Conclusion There was no association between age and histopathologic features with chemotherapy response and there is no difference in chemotherapy response between early and late age onset.

Introduction

Colorectal cancer is a malignancy that originates from the surface of the lumen of the colon. The most common locations are the descending colon (40%–42%), rectosigmoid and rectum (30%–33%), cecum and ascending colon (25%–30%), and transverse colon (10%–13%).[1] Colorectal cancer is the third-largest type of cancer in the world after breast and lung cancer. According to the American Cancer Society, the incidence rate of colorectal cancer in men is 44.4 per 100,000 people, while in women it is 34 per 100,000 people. By race, the incidence of colorectal cancer was higher in non-hypnotic blacks (45.7 per 100,000 population), which was nearly 20% higher than in non-Hispanic whites (38.5 per 100,000 population), and least in Asian Americans and Pacific Islanders (30 per 100,000 population).[2]

In Indonesia, the incidence of colorectal cancer ranks fourth after breast cancer, cervical cancer, and lung cancer. The mortality rate of colorectal cancer is 9.1% of the total death cases of 16,002,075; the incidence in Indonesia is 8.6% of the population of all ages from 396,914 cases of malignancy. The number of males was 11.9% out of a total of 183,368, and the number of females was 5.8% out of a total of 213,546 cases. Based on the age of incidence of colorectal cancer in Indonesia, aged 0-49 years, as many as 5.7% of the total number of cases (5,319,887) age over 50 years, as much as 11.2% of the total number of cases (23,873,526).[3] The incidence of colorectal cancer is influenced by various factors, including family history of colorectal cancer, inherited syndromes such as familial adenomatous polyposis (FAP), racial background, ethnicity, age, male gender, history of polyps, previous history of colorectal cancer, history of inflammatory bowel diseases, diabetes mellitus, obesity, high consumption of alcohol, and a diet high in fat and meat and low in fiber.[1]

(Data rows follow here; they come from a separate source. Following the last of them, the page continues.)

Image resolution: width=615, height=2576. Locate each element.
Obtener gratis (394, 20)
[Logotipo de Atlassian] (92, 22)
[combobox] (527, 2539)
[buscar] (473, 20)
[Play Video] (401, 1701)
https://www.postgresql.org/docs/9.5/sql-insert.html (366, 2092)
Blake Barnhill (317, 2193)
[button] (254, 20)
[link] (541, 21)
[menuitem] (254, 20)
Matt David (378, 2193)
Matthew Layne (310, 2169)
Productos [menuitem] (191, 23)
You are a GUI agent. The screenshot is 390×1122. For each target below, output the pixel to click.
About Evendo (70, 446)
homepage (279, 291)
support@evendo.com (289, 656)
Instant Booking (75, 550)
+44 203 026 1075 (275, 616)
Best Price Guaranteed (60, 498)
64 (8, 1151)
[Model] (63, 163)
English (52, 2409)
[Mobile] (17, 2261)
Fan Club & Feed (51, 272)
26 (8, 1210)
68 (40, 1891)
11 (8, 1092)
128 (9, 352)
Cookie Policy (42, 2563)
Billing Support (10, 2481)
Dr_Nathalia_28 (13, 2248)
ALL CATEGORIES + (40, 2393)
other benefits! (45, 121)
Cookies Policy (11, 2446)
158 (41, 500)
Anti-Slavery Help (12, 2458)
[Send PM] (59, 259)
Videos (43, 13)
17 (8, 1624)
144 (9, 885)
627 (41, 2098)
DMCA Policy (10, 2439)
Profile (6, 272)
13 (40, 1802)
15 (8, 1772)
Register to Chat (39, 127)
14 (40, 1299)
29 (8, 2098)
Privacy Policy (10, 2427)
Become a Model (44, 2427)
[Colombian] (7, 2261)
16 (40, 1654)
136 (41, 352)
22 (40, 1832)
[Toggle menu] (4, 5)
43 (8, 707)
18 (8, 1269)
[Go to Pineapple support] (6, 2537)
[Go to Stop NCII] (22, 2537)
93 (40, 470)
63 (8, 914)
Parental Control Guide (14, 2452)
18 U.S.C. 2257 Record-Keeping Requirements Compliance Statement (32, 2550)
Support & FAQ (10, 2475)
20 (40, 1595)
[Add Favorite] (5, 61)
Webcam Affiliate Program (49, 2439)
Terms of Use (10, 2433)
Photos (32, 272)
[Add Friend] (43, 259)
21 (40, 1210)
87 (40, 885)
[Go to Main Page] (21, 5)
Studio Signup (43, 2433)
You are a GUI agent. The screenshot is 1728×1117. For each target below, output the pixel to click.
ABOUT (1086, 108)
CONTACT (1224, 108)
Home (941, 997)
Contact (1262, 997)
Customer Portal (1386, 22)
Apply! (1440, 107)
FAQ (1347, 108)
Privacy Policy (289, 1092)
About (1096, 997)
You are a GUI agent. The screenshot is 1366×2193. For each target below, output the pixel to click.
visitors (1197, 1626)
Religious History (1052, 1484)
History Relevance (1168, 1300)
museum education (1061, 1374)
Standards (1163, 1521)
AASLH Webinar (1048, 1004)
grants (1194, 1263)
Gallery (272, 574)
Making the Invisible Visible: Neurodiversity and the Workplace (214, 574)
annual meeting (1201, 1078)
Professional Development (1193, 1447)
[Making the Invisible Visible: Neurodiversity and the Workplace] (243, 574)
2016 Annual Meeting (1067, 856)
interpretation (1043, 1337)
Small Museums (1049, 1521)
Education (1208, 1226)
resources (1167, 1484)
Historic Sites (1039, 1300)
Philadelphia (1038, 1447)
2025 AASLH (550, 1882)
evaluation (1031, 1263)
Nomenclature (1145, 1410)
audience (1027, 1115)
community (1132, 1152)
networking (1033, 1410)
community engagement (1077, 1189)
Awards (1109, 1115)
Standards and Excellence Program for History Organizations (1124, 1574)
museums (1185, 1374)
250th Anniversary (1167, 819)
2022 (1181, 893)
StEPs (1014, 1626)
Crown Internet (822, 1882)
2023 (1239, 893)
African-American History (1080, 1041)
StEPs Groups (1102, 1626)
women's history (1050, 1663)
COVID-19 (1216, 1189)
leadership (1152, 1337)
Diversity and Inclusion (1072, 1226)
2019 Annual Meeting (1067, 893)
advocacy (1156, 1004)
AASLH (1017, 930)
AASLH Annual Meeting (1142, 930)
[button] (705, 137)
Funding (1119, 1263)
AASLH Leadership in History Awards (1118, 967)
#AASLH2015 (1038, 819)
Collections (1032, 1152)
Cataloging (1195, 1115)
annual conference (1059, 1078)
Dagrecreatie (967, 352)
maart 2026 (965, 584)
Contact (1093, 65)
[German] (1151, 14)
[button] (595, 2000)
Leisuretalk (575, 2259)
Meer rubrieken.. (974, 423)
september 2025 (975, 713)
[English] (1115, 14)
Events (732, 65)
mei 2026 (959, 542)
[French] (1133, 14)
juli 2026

Histopathologic colorectal cancer, according to the WHO (World Health Organization), is classified into adenocarcinoma, cribriform comedo-type adenocarcinoma, medullary carcinoma, micropapillary carcinoma, mucinous adenocarcinoma, serrated adenocarcinoma, signet ring cell carcinoma, adenosquamous carcinoma, spindle cell carcinoma, squamous cell carcinoma, undifferentiated carcinoma, neuroendocrine carcinoma (large NEC and small NEC), and mixed adenoendocrine carcinoma.[4] Most colorectal cancers originate from the glandular mucosa; histopathologically, 90% are adenocarcinomas; the rest are mucinous carcinomas or signet ring cell carcinomas.[3] [5] In 2018, 36 patients with adenocarcinoma rectum were studied in Bandung-West Java, with three patients diagnosed at stage II, ten diagnosed at stage IIIA, twenty diagnosed at stage IIIB, and three diagnosed at stage IIIC. According to the histopathological picture, there were 19 patients who were well differentiated, 15 patients who were moderately differentiated, and two patients who were poorly differentiated.[6]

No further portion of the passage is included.